One of the best things you can do with any small garden is divide it up into at least a couple of distinct areas so that you don’t see all of it at once. It always makes the smallest garden look bigger, as well as more interesting. To give that cottagey look I’ve used a combination of hazel hurdles and box hedges.
So, here are a few before and after shots to show a few basic principles. First, get rid of all rubbish and mismatched pots. I had to make the client leave the premises so that I could skip her awful collection of mismatched pots and stones, so attached was she to them.
But it was worth it as you can see here. Notice I’ve partially screened the entrance so that the rear is more private.

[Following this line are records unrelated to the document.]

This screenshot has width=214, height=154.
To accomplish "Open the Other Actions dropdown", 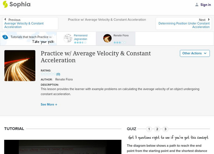I will coord(194,53).
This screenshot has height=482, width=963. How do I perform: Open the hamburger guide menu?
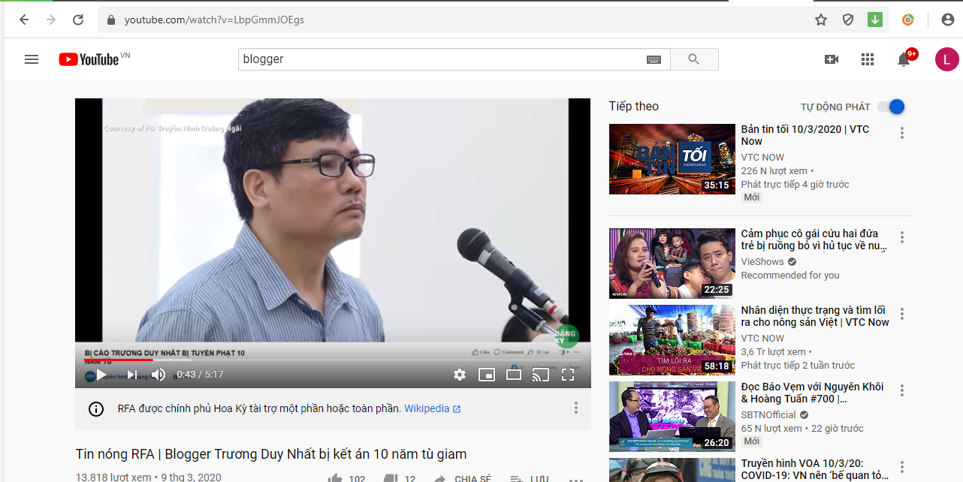coord(32,59)
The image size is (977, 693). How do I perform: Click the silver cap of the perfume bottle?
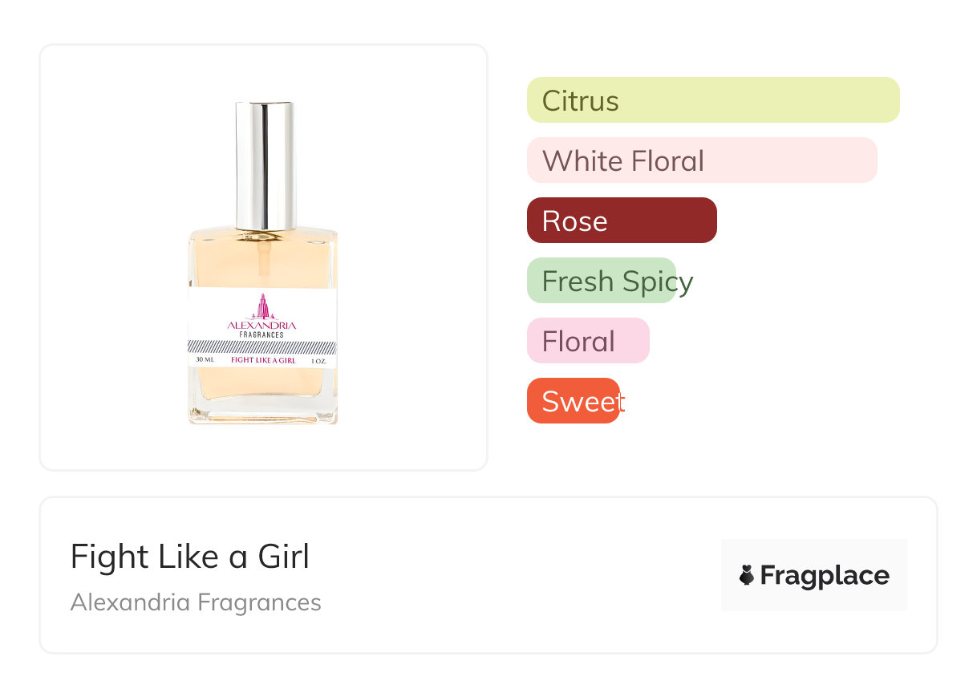(x=265, y=164)
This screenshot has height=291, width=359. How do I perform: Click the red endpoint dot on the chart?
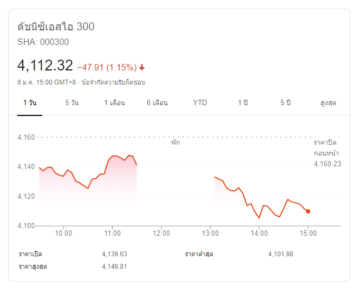pyautogui.click(x=308, y=211)
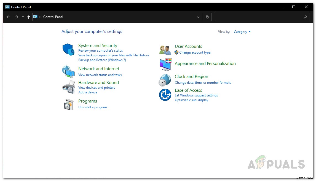Navigate up one folder level
This screenshot has height=181, width=316.
click(29, 17)
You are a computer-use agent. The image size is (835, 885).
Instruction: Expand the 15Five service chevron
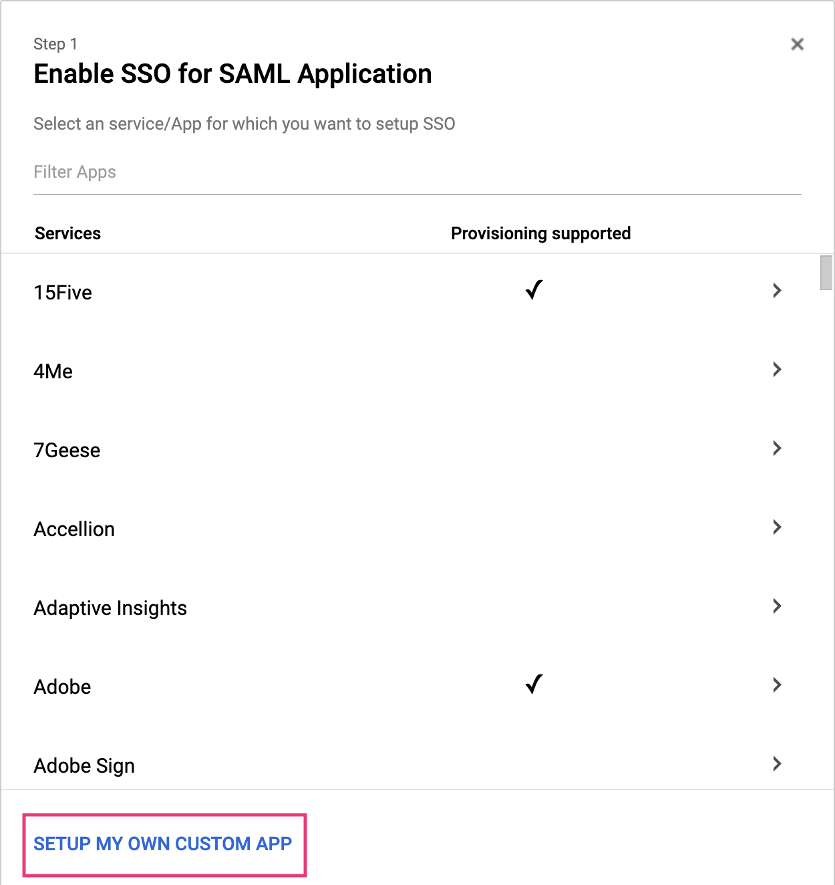(x=777, y=291)
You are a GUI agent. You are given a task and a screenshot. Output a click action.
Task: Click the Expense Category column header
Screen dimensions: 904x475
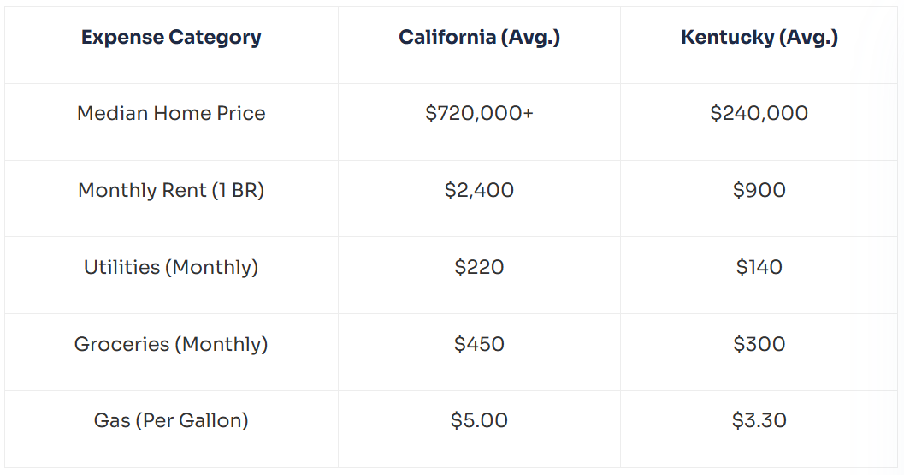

And facing the kitchen window, so that my client didn’t have to look out onto a blank wall, I put in a false perspective window to reflect back the garden instead. It was so realistic that when she first saw it she thought we’d punched a hole through to next door!
Going into the rear garden, where there was this rather ugly outlook:
there is now a private and interesting seating area, with box edged path leading off to another section of this divided space.

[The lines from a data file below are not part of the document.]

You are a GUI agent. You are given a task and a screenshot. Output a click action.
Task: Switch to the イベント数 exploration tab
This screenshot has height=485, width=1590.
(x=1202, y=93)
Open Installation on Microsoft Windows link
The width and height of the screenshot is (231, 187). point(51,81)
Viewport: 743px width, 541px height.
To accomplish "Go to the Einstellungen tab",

And here is where that path leads to:Where, off to the right, is yet another discreet space with a swing seat for quiet contemplation. Note that it also provides a focal point when viewed from the sitting room windows::And off to the left, a trickling contemporary water feature to add interest outside the patio doors:
There’s also a little, rather hidden, return up against the house where hose reels and pots of bulbs can be discreetly stored. It’s quirky spaces like this, as well as divisions and changes in level , that can make a small garden like this into an interesting space:
And, walking back the other way the garden should always look as good. We painted the horrible old shed with a Cuprinol shade of blue to smarten it up:This black cat was obviously a bit of a diva and kept rushing into the picture whenever I pointed it at something!
The front garden was also smartened up with my typical ‘runway ‘approach i.e path up the middle and plants either side, going from this:
To this:Like all front gardens it’s a bit more formal with 80% evergreen so it looks good all year round, with a pretty white and green colour scheme.
Yes, this was one return visit that was a real pleasure. I might risk going back a bit more often now- who knows?